Unlike genetic alterations, however, DNA methylation is reversible, and thus is very attractive to study for development of new therapeutics (6).
DNA Methylation and aging
The epigenetics changes throughout life. The epigenetics at birth are different than the epigenetics in childhood or adulthood. A study investigated the DNA methylation of different sites of the DNA in newborn vs 26 year old vs a centenarian (103 years old) (7). The level of DNA methylation decreases with age. The newborn had the highest DNA methylation level, followed by the 26 year old, and the centenarian had the lowest DNA methylation level (7).
Additional studies comparing DNA methylation levels from individuals of different ages showed a significant decrease in global DNA methylation with age. However, this loss was less pronounced in centenarians (People living over 100 years old) (8). Overall, these results support the idea that DNA methylation is involved in human aging and longevity (8).
The role of epigenetics in diseases and treatments
Although cancer has received the most attention, other diseases such as Alzheimer’s and arteriosclerosis have also been linked to environmental factors, making them appealing areas for epigenetic research (5). It is thought that epigenetics have huge potential to help solve some of the most difficult to treat diseases and several initiatives around the world are currently investigating the epigenome (9) (10).
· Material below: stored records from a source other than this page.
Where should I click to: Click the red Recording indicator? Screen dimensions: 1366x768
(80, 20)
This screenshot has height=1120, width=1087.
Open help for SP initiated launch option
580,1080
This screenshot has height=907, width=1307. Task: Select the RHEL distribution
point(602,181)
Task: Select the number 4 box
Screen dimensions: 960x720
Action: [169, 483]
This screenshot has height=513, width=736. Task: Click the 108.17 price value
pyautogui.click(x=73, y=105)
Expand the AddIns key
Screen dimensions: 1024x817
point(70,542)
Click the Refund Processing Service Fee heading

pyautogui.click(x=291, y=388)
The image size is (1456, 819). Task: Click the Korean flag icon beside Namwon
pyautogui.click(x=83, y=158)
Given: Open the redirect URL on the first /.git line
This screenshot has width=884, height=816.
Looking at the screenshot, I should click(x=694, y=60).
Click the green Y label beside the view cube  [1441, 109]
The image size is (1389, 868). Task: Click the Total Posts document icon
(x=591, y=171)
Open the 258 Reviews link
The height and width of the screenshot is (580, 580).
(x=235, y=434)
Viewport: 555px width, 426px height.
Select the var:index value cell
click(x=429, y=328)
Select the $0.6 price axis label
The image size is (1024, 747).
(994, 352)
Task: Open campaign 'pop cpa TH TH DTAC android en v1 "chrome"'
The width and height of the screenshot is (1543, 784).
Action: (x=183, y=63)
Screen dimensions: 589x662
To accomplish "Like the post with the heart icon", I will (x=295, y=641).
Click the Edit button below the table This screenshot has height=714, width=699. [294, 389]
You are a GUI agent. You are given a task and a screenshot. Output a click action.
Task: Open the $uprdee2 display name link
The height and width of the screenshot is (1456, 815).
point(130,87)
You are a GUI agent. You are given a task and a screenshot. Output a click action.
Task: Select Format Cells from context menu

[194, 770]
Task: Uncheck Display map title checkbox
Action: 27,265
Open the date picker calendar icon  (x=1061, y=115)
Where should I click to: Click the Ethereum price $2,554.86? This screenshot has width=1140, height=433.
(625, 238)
Understanding epigenetics could help us better understand how our cells and bodies work and that may enable us to develop more sophisticated treatments for diseases.
In conclusion, the study of epigenetics is a dynamic and exciting field, and the measurement of biological age is especially interesting. Analysing, and understanding your biological age might be a good start to help you improve your health and lifestyle. At NEM we use biological age assessments in clinical practice to help guide our clients to better and longer lives, and the further study of epigenetics is a promising area that may hold the key to unlocking the mysteries of disease, aging and longevity.
References
1. CDC. What is Epigenetics? | CDC [Internet]. Centers for Disease Control and Prevention. 2022 [cited 2022 Dec 26]. Available from: https://www.cdc.gov/genomics/disease/epigenetics.htm
2. McCartney DL, Stevenson AJ, Hillary RF, Walker RM, Bermingham ML, Morris SW, et al. Epigenetic signatures of starting and stopping smoking. EBioMedicine. 2018 Nov 1;37:214–20.
3. How do genes direct the production of proteins?: MedlinePlus Genetics [Internet]. [cited 2022 Dec 26]. Available from: https://medlineplus.gov/genetics/understanding/howgeneswork/makingprotein/
4. The epigenetics of aging: What the body’s hands of time tell us [Internet]. National Institute on Aging. 2021 [cited 2023 Jan 29]. Available from: https://www.nia.nih.gov/news/epigenetics-aging-what-bodys-hands-time-tell-us
5. Weinhold B. Epigenetics: The Science of Change. Environ Health Perspect. 2006 Mar;114(3):A160–7.
6. Kandi V, Vadakedath S. Effect of DNA Methylation in Various Diseases and the Probable Protective Role of Nutrition: A Mini-Review. Cureus. 7(8):e309.
7. Heyn H, Li N, Ferreira HJ, Moran S, Pisano DG, Gomez A, et al. Distinct DNA methylomes of newborns and centenarians. Proc Natl Acad Sci. 2012 Jun 26;109(26):10522–7.
8. Marcos-Pérez D, Saenz-Antoñanzas A, Matheu A. Centenarians as models of healthy aging: Example of REST. Ageing Res Rev. 2021 Sep 1;70:101392.
9. Abbott A. Europe to map the human epigenome. Nature. 2011 Sep 1;477(7366):518–518.
10.Brena RM, Huang THM, Plass C. Toward a human epigenome. Nat Genet. 2006 Dec;38(12):1359–60.